Le droit du travail et, plus spécifiquement, le droit du licenciement connaissent une gradation des fautes auxquelles sont attachées différentes conséquences. Si des dernières sont aisées à identifier, il n'en va pas de même des fautes et, notamment, de la faute grave. Dans le silence de la loi, la jurisprudence a donné une définition de cette dernière, centrée sur l'impossibilité de maintenir le salarié dans l'entreprise pendant la durée du préavis. La faute grave exige, par conséquent, le départ immédiat du salarié de l'entreprise. Il s'en déduit, fort logiquement, que l'employeur qui laisse son salarié accomplir celui-ci perd le droit d'invoquer la faute grave. En revanche, et ainsi que vient le rappeler avec force la Cour de cassation, dans un arrêt du 5 février 2005, le fait que l'employeur, tout en notifiant une rupture avec effet immédiat ait décidé de verser au salarié une somme équivalente à l'indemnité compensatrice de préavis ne peut le priver du droit de se prévaloir de la faute grave.

# [EXERCICES]
A. D'après l'extrait sur la faute grave, autour de quoi la jurisprudence a-t-elle construit sa définition de la faute grave ?
B. Poursuivez l'extrait sur la faute grave en reprenant juste après sa dernière phrase.
Les lignes n'ont aucun lien avec l'extrait sur la faute grave.

# [EXTRAIT SOURCE]

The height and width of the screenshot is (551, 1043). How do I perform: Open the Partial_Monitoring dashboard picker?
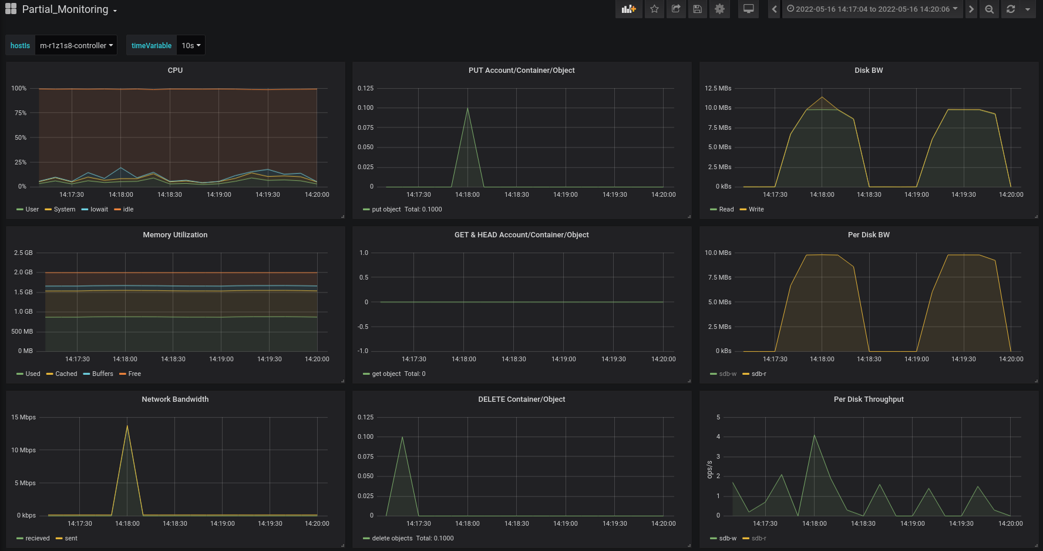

# [RÉPONSES PAR EXERCICE]
A. Autour de l'impossibilité de maintenir le salarié dans l'entreprise pendant la durée du préavis.

B.
Décision

Cass. soc., 2 février 2005, n° 02-45.748, M. Patrick Rigole c/ Société Immobilière de Mayotte, F-P+B+R+I (N° Lexbase : A3499DGP)

Rejet (tribunal supérieur d'appel de Mamoudzou, 4 juin 2002)

Mots-clefs : licenciement ; faute grave ; versement d'une indemnité compensatrice de préavis ; effets sur le droit d'invoquer une faute grave.

Texte concerné : C. trav., art. L. 122-6 (N° Lexbase : L5556ACR)

Lien bases :

Faits

1. M. Rigole, au service de la société immobilière de Mayotte depuis 1984 en qualité de cadre administratif et financier, a été licencié pour faute grave le 13 novembre 1998. L'employeur lui a cependant versé une somme équivalente à l'indemnité compensatrice de préavis.

2. Le salarié reproche à l'arrêt attaqué d'avoir déclaré son licenciement valable, alors que l'employeur qui reconnaît au salarié le droit au préavis se prive du droit d'invoquer la faute grave. Il en va nécessairement de même pour l'employeur qui dispense le salarié d'exécuter le préavis et lui accorde le bénéfice de l'indemnité compensatrice de préavis.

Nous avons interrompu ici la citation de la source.